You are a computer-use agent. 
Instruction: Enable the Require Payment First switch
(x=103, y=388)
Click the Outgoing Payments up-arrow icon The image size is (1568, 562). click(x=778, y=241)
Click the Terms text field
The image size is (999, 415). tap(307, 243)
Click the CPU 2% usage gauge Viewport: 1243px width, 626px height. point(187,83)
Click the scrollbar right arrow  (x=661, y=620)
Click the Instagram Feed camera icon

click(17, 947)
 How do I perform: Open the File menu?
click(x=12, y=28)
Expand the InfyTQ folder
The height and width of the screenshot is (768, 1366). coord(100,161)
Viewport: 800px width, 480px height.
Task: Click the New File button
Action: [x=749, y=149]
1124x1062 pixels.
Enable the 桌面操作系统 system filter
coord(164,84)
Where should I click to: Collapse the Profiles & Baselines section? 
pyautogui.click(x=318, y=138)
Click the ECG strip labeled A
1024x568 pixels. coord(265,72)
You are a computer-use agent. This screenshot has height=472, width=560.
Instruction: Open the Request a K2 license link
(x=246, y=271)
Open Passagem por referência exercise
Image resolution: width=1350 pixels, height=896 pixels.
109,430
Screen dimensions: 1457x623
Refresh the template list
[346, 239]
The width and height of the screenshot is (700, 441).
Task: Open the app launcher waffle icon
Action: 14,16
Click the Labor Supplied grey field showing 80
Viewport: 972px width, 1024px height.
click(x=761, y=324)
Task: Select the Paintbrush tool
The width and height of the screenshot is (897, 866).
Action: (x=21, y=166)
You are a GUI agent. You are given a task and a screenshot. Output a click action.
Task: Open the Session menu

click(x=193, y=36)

━━━━

- [YOUR ASSIGNMENT]: Retype the records above exactly.

- [WRITTEN RESPONSE]:
You are a computer-use agent. 
Instruction: Enable the Require Payment First switch
(x=103, y=388)
Click the Outgoing Payments up-arrow icon The image size is (1568, 562). click(x=778, y=241)
Click the Terms text field
The image size is (999, 415). tap(307, 243)
Click the CPU 2% usage gauge Viewport: 1243px width, 626px height. point(187,83)
Click the scrollbar right arrow  (x=661, y=620)
Click the Instagram Feed camera icon

click(17, 947)
 How do I perform: Open the File menu?
click(x=12, y=28)
Expand the InfyTQ folder
The height and width of the screenshot is (768, 1366). coord(100,161)
Viewport: 800px width, 480px height.
Task: Click the New File button
Action: [x=749, y=149]
1124x1062 pixels.
Enable the 桌面操作系统 system filter
coord(164,84)
Where should I click to: Collapse the Profiles & Baselines section? 
pyautogui.click(x=318, y=138)
Click the ECG strip labeled A
1024x568 pixels. coord(265,72)
You are a computer-use agent. This screenshot has height=472, width=560.
Instruction: Open the Request a K2 license link
(x=246, y=271)
Open Passagem por referência exercise
Image resolution: width=1350 pixels, height=896 pixels.
109,430
Screen dimensions: 1457x623
Refresh the template list
[346, 239]
The width and height of the screenshot is (700, 441).
Task: Open the app launcher waffle icon
Action: 14,16
Click the Labor Supplied grey field showing 80
Viewport: 972px width, 1024px height.
click(x=761, y=324)
Task: Select the Paintbrush tool
The width and height of the screenshot is (897, 866).
Action: (x=21, y=166)
You are a GUI agent. You are given a task and a screenshot. Output a click action.
Task: Open the Session menu

click(x=193, y=36)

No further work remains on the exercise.